Aí estão dois casos típicos do modo de ser de duas espécies de autoridade. A primeira se caracteriza pela “exterioridade”; a segunda, pela “intimidade”. Evidentemente, ambas são necessárias, dada a defectibilidade da natureza humana. A última, porém, é mais perfeita.

Ora, a autoridade “exterior” é própria do Estado, especialmente o Estado moderno. De fato, há uma “ausência” visceral nas relações entre o indivíduo e o Estado burocrático, esquematizado, de nossos dias. Nessas relações, perde-se o conteúdo mais profundamente humano da sociedade e das instituições, assim como se evaporaria uma essência aromática entre as rodas de uma engrenagem.

Esses princípios são muito de serem lembrados em se tratando de uma questão extremamente delicada, que exige o máximo de “intimidade” tal como só se encontra no ambiente familiar: o Serviço Social. O processo de reajustamento social de indivíduos desajustados deve ser presidido por esse espírito de “intimidade” familiar essencialmente cristão católico, que nos faz ver no necessitado, moral ou material, nosso irmão, pai ou filho. Como se vê, está-se diante de uma dessas coisas que exigem decidida vocação por parte de quem a pratica.

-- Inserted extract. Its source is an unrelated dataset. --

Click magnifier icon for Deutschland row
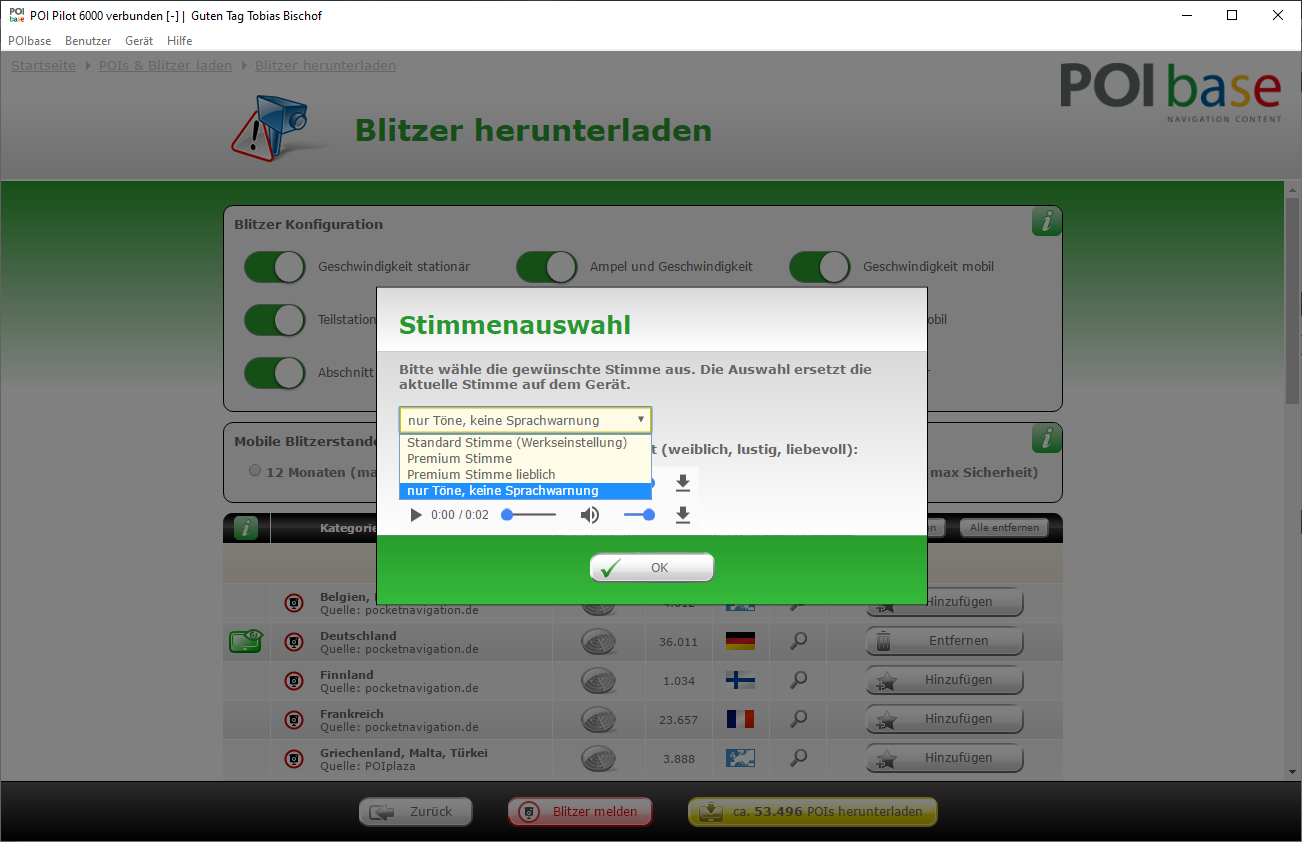Image resolution: width=1302 pixels, height=842 pixels. pos(798,641)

Por isso mesmo, a ação do Estado nesse particular deve ter um cunho nitidamente supletivo, evitando-se cuidadosamente, qualquer intervenção formal.

Foi o que compreendeu, claramente, a administração paraibana. Em recente decreto, o Interventor naquele Estado transferiu para a Arquidiocese local o domínio de bens imóveis, em que funciona importante obra social. Entre as considerações que justificavam o decreto, achava-se “a necessidade de incrementar obras de ação social, facultando-lhes, para maior utilidade, meios de exercer a sua finalidade educativa e regenerativa.”

Eis o caminho certo: colaboração material, deixando intacta a autonomia da instituição.